FIG. 1 illustrates schematically a nuclear steam supply system with a reactor 1, two steam generators 2 and four centrifugal pumps 3. The directions in which the fluid is circulated are indicated by arrows.
FIG. 2 shows a portion of one of the pumps 3. The direction of rotation of the pump impeller 4 is clockwise, as viewed from the top and as indicated by the arrow X. The guide vanes are shown at 5.
FIG. 3 is a diagram showing a performance curve 101 (also called head vs. flow curve). The point A of this curve is the point of maximum efficiency of a pump 3, D is the shutoff point, C is the low load or partial load range, and B is the runout or overload range.
The curve 102 represents the NPSH of a pump without inlet vane means.
The curve 103 represents the NPSH of a pump with inlet vane means.
The curve 104 represents NPSH which is available during normal operation.
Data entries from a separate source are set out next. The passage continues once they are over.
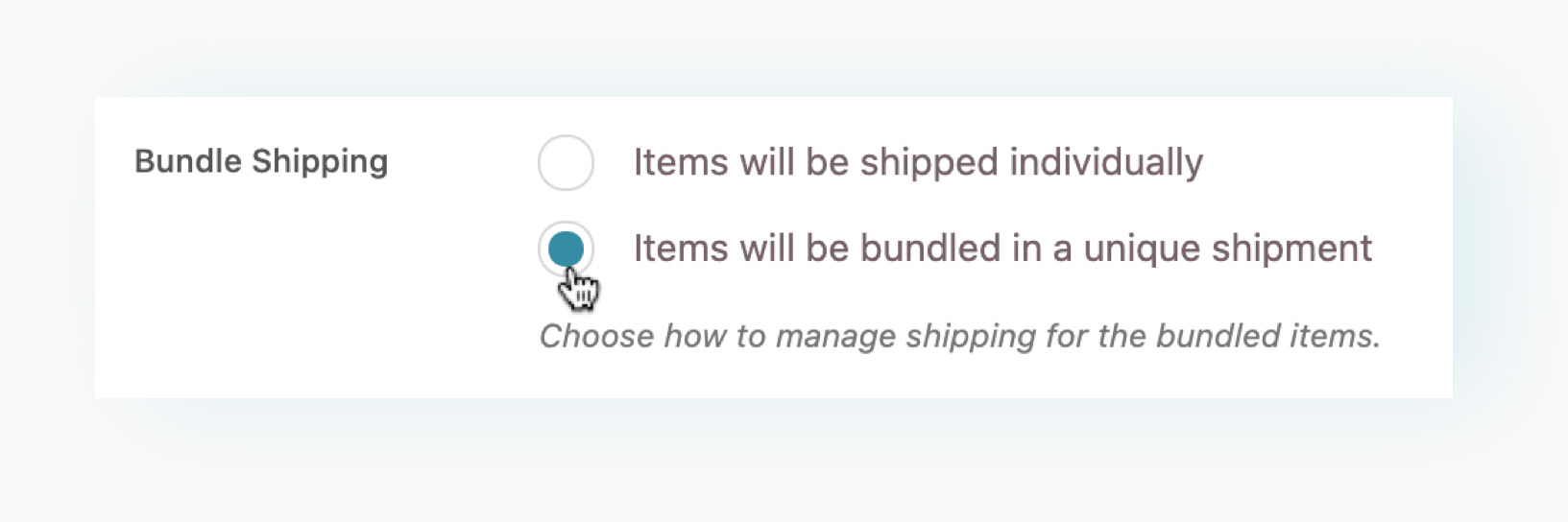Click the empty unselected radio circle
The width and height of the screenshot is (1568, 522).
coord(566,162)
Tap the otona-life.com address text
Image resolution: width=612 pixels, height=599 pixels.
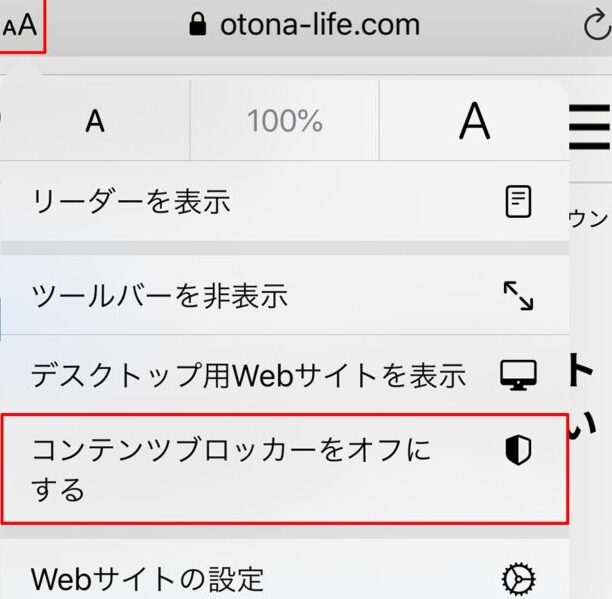point(319,26)
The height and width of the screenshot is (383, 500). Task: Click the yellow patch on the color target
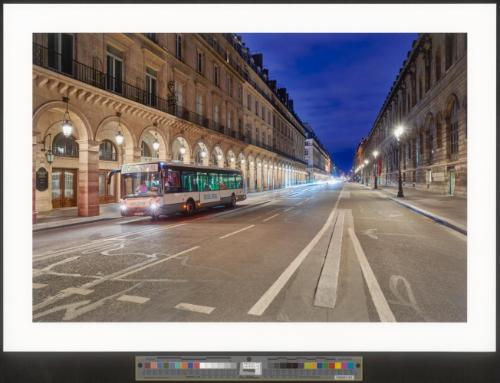coord(338,365)
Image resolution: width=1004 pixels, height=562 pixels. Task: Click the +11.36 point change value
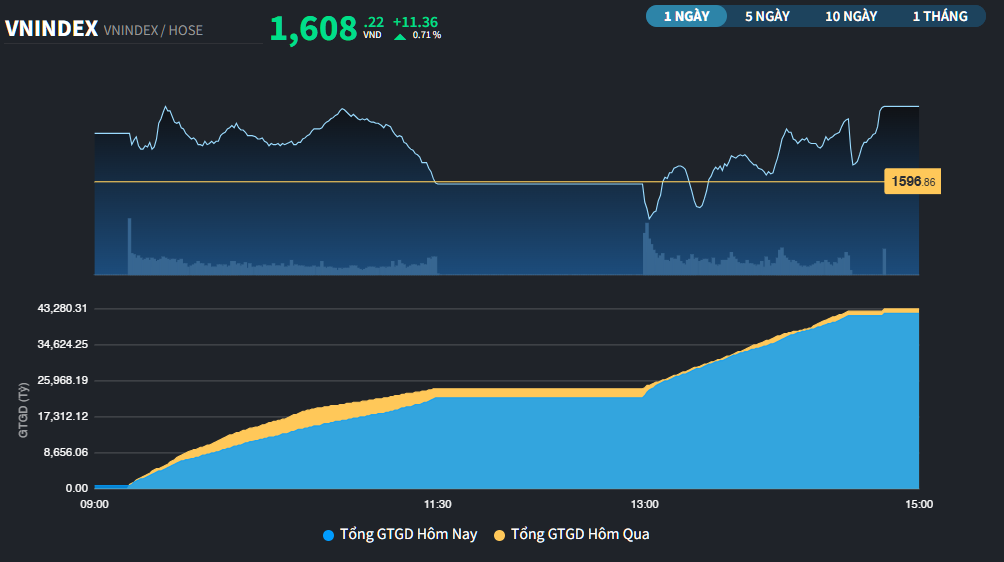[x=414, y=21]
The curve 105 represents NPSH which is available during loss of pressure.
In accordance with the invention, there are provided two different procedures for carrying out an automatic safety regulation, namely, influencing the NPSH over the entire range of flow and influencing the NPSH upstream of the pump. The two procedures can be employed separately or simultaneously.
The influencing of NPSH over the entire flow range can be effected by an appropriate selection of the inlet angle α (FIG. 4) and inlet diameter D of the impeller (4 in FIG. 2). The guide vanes (5 in FIG. 2) are suitably bent at their free ends to produce in the inflowing stream an angular momentum in or counter to the direction of rotation of the pump impeller. Such guide vanes are necessary parts of the centrifugal pump and a change in their configuration can be effected in such a way that the pump operates without cavitation at normal pressure but that cavitation develops in immediate response to a drop of system pressure.
The second procedure (influencing the NPSH upstream of the pump) can include, for example, the interruption of admission of undercooled fluid upstream of the pump. Such undercooled fluid is supplied in many primary cooling systems for nuclear reactor plants.
Without further analysis, the foregoing will so fully reveal the gist of the present invention that others can, by applying current knowledge, readily adapt it for various applications without omitting features which fairly constitute essential characteristics of the generic and specific aspects of our contribution to the art and, therefore, such adaptations should and are intended to be comprehended within the meaning and range of equivalence of the claims.